Now looking back how did those who were suffering understand the demands of Christianity? This is treated in a major way by St. Athanasius- the Patriarch of Alexandria, in his book De Incarnatione - The Incarnation (Chapter V in English). He speaks of the witness that martyrdom bears to the reality of the resurrection. He takes it as normal and natural that all healthy human beings want to go on living. They should live and flourish, putting off death until it is naturally inevitable. But, Athanasius says, speaking from lived experience then, in the time of persecution for the faith, young children and poor women, and strong and weak men, all preferred to die rather than to deny their faith. They believed in the resurrection- in the fact that Jesus, God's Son, was raised from the dead. And that they would be safe with him after their own imminent death. This belief for them was a reality. It changed their perspective on everything. Indeed it was totally remarkable, for previously such people had been living in a pagan world and believing in pagan gods- as in St.Augustine’s Hippo. For Athanasius this was a powerful expression of the reality of the resurrection of Jesus.
Thinking in this way the resurrection is a new life, being lived out already in this world. It relativises all ordinary things. Helping people willingly to accept death it alters all perspectives on life in the world. In the days of Athanasius in Fourth Century Egypt, precisely in February 303, a terrible persecution began under Diocletian, and as a young boy Athanasius was in the thick of it. Aged fifteen he had thought he was going to be killed. Having survived he knew what he was talking about.
The Feast of Easter
Centuries later, a man who admired St. Athanasius greatly, John Henry Newman wrote a sermon one Easter Sunday: “But we, who trust that so far we are doing God’s will, inasmuch as we are keeping those ordinances and rules which His Son has left us, we may humbly rejoice in this day, with a joy the world cannot take away, any more than it can understand. Truly, in this time of rebuke and blasphemy, we cannot but be sober and subdued in our rejoicing; yet our peace and joy may be deeper and fuller even for that very seriousness. For nothing can harm those who bear Christ within them...We have his own history to show us how Christ within us is stronger than the world around us. We have the history of all his fellow-sufferers, of all the Confessors and Martyrs of early times and since...that faith and love have a real abiding place on earth...that Martyrs and Saints will start forth again, as plentiful as though they had never been before..” (Parochial and Plain Sermons, Ignatius Press, 1995, 322-3). He wrote that when anticipating what is now our daily experience, massive secularisation.

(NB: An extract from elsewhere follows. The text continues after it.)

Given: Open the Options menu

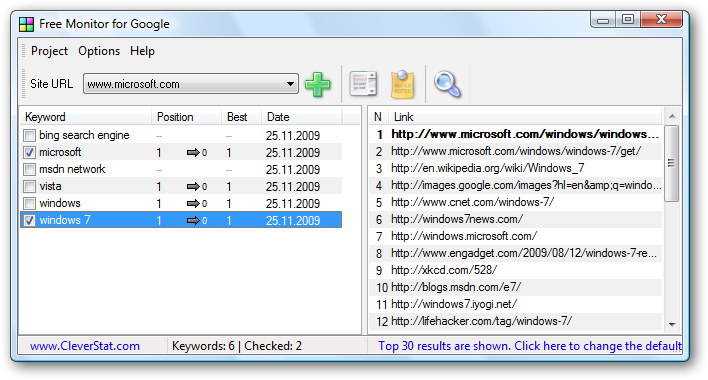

How are we helped now to keep faith in the resurrection? It is a glorious springtime where we are. Without faith we may not see that mysteriously nature is ‘creation in all its beauty’, intrinsically associated with resurrection and renewal. All beauty is a manifestation of the mysterious presence of God with us. To live the transformed life that resurrection implies means transmitting these values, pursuing truth and beauty, in a life of love and affection and selfless generosity, with fidelity and respect. Sharing these values brings peace and reconciliation. It is another name for redemption. A happy feast to you all. Amen.